«No
hubo otro Rey más justo por su piedad ni más grande por sus hazañas guerreras,
que Eneas».
Virgilio. Eneida
(I, 544).
«¿Qué mejor
muerte puede haber que enfrentar una suerte adversa por las cenizas de sus padres
y los templos de sus dioses?»
Thomas Macaulay. Horacio
«La piedad, ésta es la sabiduría, y huir del mal, ésta es la
inteligencia».
Job, 28,28.
«Para
los antiguos la palabra “pietas” significaba en primer término el amor
filial, el sentimiento de los hijos para con sus padres; de
donde impío en latín significaba lo que el criollo
llama desmadrado, que luego por extensión se aplicaba a Dios, de modo
que en castellano la impiedad conservó solamente ese segundo sentido de
animadversión contra Dios; con lo cual la sabiduría de los pueblos aludía quizá
a un lazo misterioso que existe entre el amor a los padres y la reverencia a
Dios.
De
hecho, el 5º Mandamiento del Decálogo ––4º para nosotros––, “Honrar padre y
madre”, está colocado en la primera tabla de la Ley, que contiene las
obligaciones del hombre para con Dios; porque los padres son representantes
vivientes de Dios».
Quien habla así es el padre
Leonardo Castellani en su obra, El Evangelio según Jesucristo (1957). Y sea o no este el origen de
la palabra, lo cierto es que se trata de algo importante que hoy es olvidado
por muchos y mal entendido por casi todos los demás.
===============
INSTRUCCIÓN 1 | Transcribe del pasaje sobre la piedad el tramo comprendido desde "Virgilio. Eneida" hasta "Job, 28,28.".
INSTRUCCIÓN 2 | Prolonga el pasaje sobre la piedad a partir de su última oración.

LISTADO MOSTRADO |
===============
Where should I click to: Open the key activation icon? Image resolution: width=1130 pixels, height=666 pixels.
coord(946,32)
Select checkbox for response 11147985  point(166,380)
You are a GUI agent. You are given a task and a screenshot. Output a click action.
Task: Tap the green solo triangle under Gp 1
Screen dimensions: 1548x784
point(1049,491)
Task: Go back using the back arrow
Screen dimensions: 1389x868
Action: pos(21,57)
===============
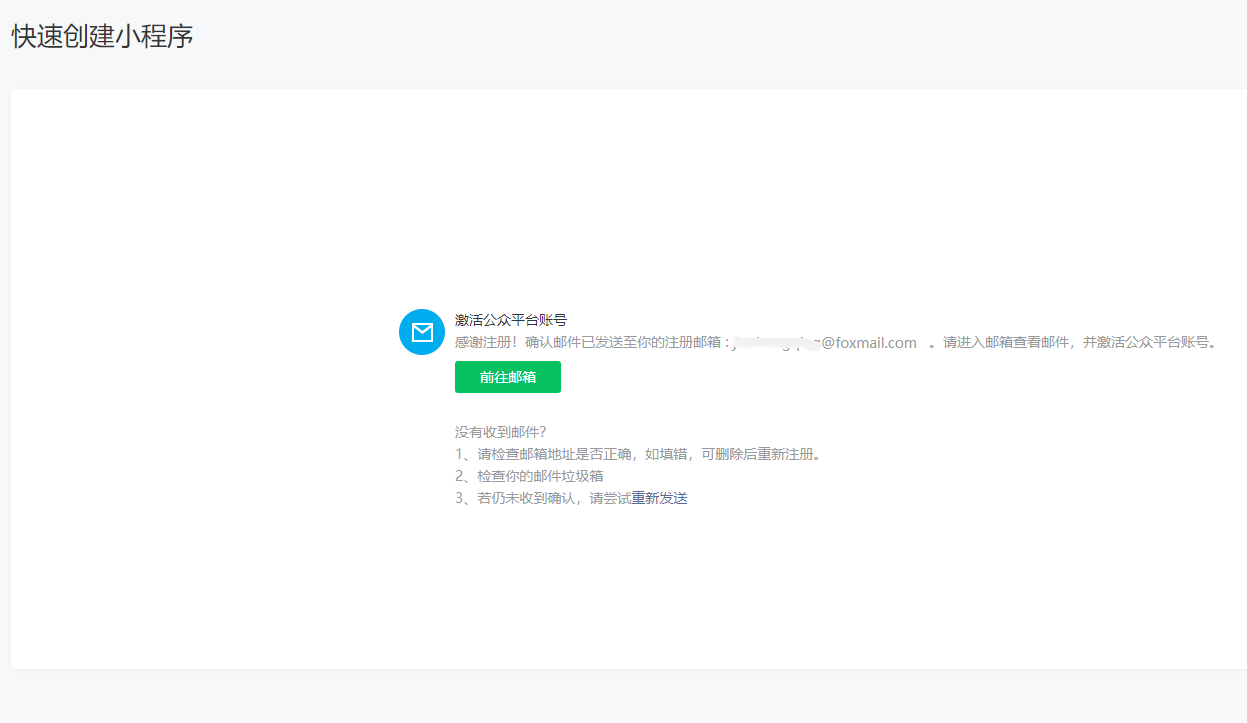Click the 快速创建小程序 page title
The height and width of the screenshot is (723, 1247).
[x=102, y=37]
===============
RESULTADO DEL EJERCICIO 1 |
Virgilio. Eneida
(I, 544).
«¿Qué mejor
muerte puede haber que enfrentar una suerte adversa por las cenizas de sus padres
y los templos de sus dioses?»
Thomas Macaulay. Horacio
«La piedad, ésta es la sabiduría, y huir del mal, ésta es la
inteligencia».
Job, 28,28.

RESULTADO DEL EJERCICIO 2 |
Los antiguos la tenían por una
de sus virtudes más valiosas.
En uno de sus diálogos, Eutifrón (399 a. de C.), Platón
discute por boca de Sócrates el concepto de piedad y de piadoso.
Platón nos dice que Piedad
viene de la palabra griega «hosion». Esta
palabra también puede traducirse como la santidad religiosa o corrección
religiosa y es discutida por Sócrates y Eutifrón en dos sentidos: En un sentido estricto, como conocer y hacer lo que es
correcto en los rituales religiosos dando agrado a los dioses, y un sentido
amplio, como una parte de lo justo mediante la que nos inclinamos a reconocer
nuestra dependencia de una realidad más grande que nosotros mismos, de lo que
también hablará más adelante san Tomás.
Eutifrón comienza apoyando el
primer sentido, el concepto más estrecho de piedad. Pero Sócrates, fiel a su
punto de vista general, defiende su sentido más amplio. Él está menos interesado
en el ritual correcto que en vivir moralmente. No obstante, el diálogo queda
inconcluso.
Ya en la Roma clásica, su gran poeta, Virgilio, escribió su obra
magna, La Eneida, (19, a. de C.) sobre la base de esa virtud.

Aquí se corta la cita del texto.